* [Try it] Extend the grief advice letter and reply below by writing the next part of the reply, starting after its final sentence.
---- Text excerpt
Dear Dr. Neimeyer,
As you can imagine, my husband and I have been struggling since our only child, our 19 year old daughter, Mary, was killed in a tragic accident–automotive–over a year ago. Recently I started seeing a therapist, who is wonderful, wise and empathetic. I can tell that my husband is hurting as much as I am, but he says he doesn’t need therapy, and that our marriage is “just fine.” I agree that we have a strong relationship, but I also see us grieving in different ways, and don’t want this tragic loss to lead us to drift apart.
I talked with my therapist about this, as well as about some of the other advice you gave on the AfterTalk site, and she suggested that I write to you and ask for your thoughts about whether I should press my husband to come to therapy too, either on his own or with me. My therapist says she also sees couples, and since she’s seen me only a couple of times, is open to seeing us both, though she could also refer my husband to a colleague. What would you suggest?
I can easily believe that the tragic accident that took your daughter’s life has also changed and challenged your own, both as a mother and as a member of a couple. And very likely there are both deeply personal and intricately relational implications of this loss that you are sorting through, some of which include how you manage the powerful emotions you both must feel at times and how you hold your sense of connection to Megan. Grief, in this sense, must arise between you as well as within you, and it is fitting that you consider some joint sessions to reflect on what each of you needs and can give to the other going forward.
--------
---- Available data
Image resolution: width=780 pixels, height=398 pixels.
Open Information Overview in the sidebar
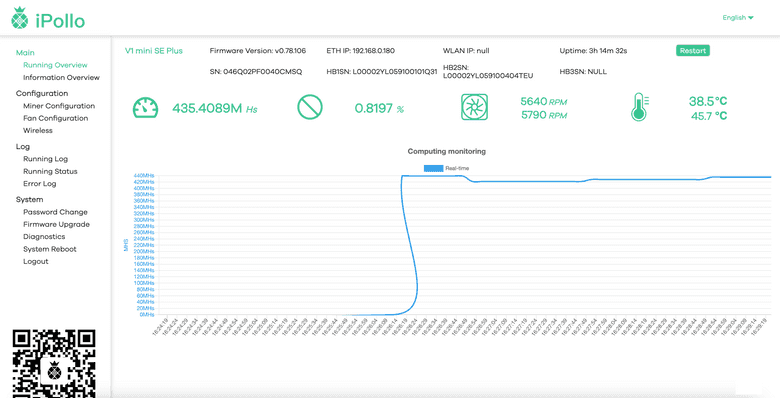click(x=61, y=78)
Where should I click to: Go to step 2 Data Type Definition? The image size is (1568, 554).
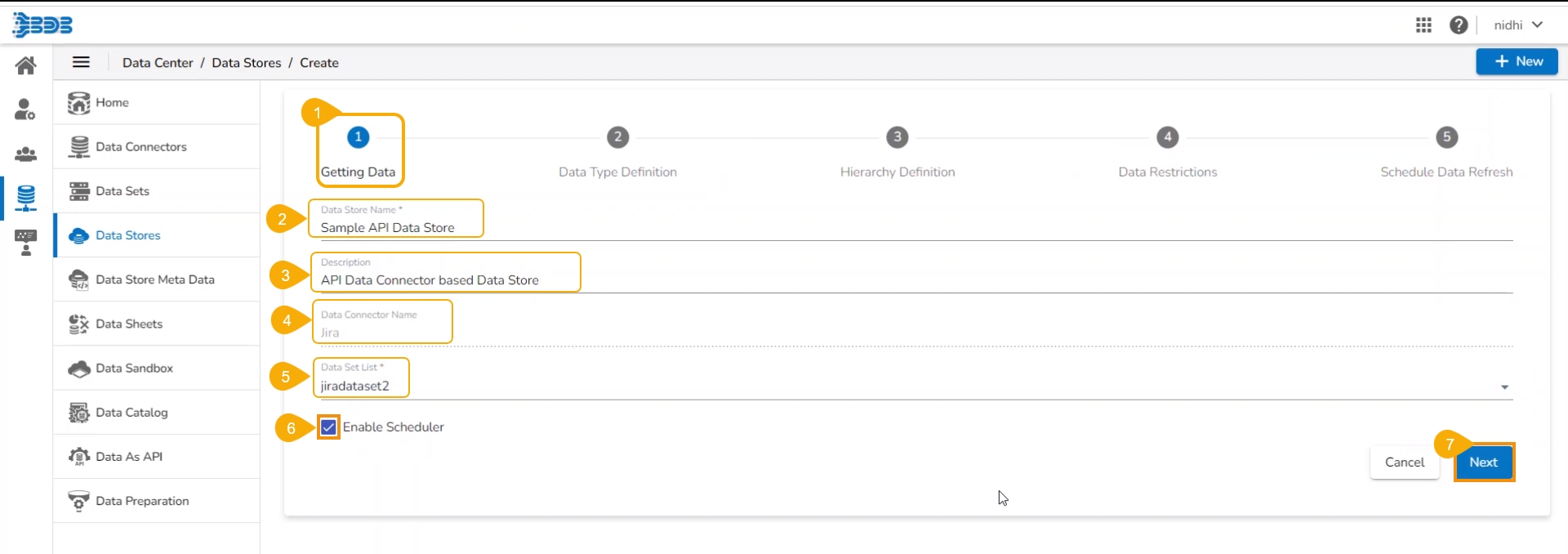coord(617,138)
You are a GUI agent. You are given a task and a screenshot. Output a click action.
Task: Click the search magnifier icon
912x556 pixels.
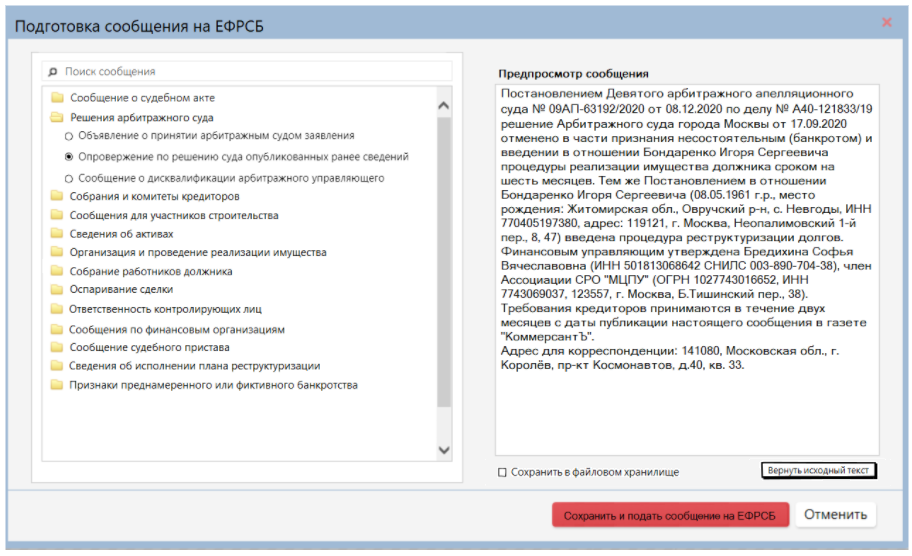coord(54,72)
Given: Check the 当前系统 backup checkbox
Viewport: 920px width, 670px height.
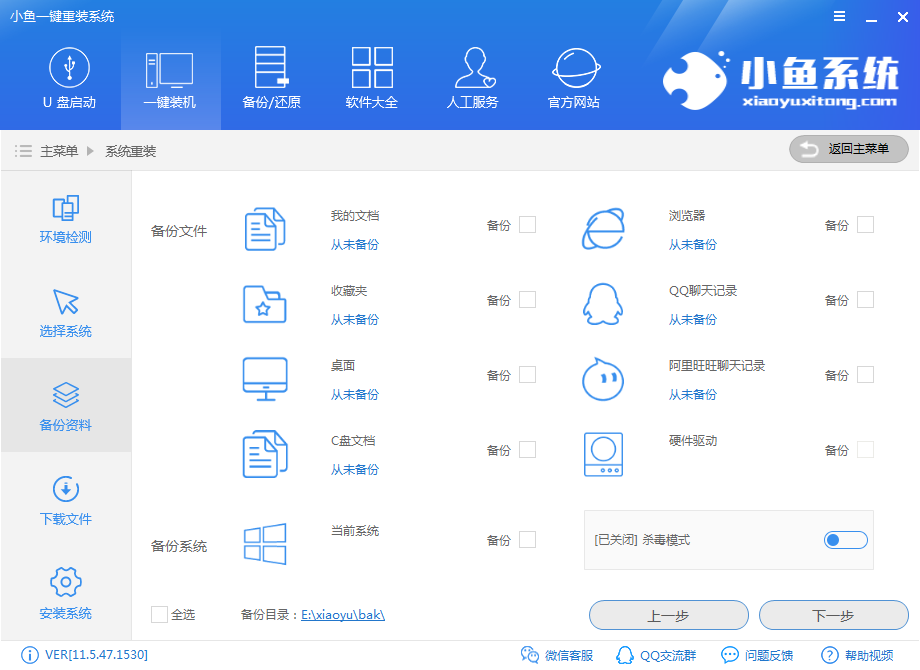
--------
* [Task result]
The stumbling block may be your husband’s conviction that there is nothing wrong with your relationship or with how he is grieving–and he may be right. But ironically this might be just the reason to invite him to therapy, so that the two of you can consider with your therapist’s guidance how you can draw on your respective strengths to support one another in this crisis, and in reorganizing your lives in its aftermath. As an entree to therapy, your therapist might send a note home with you (or its verbal equivalent) inviting your husband to join you for a session simply as a consultant, rather than as a client or patient in his own right. In a strength-based approach to therapy the three of you then might discuss his observations on your resources as a family before the accident, and what he sees happening with the two of you since. You can listen appreciatively to his perspective, seeking common ground, and also add your concerns. Your therapist can then guide you to request of each other what you need, and to brainstorm compassionate and caring responses to jointly acknowledged challenges. The session might close with an expression of gratitude for your husband’s engagement, and with the extension of a standing invitation for him to join in future sessions when he believes that might be helpful, coupled with the therapist’s seeking permission to ask for his consultation again in the future if it is needed. I would not suggest individual therapy for him, as he is not motivated to pursue it, and might well feel that he is being singled out as a problem in the process.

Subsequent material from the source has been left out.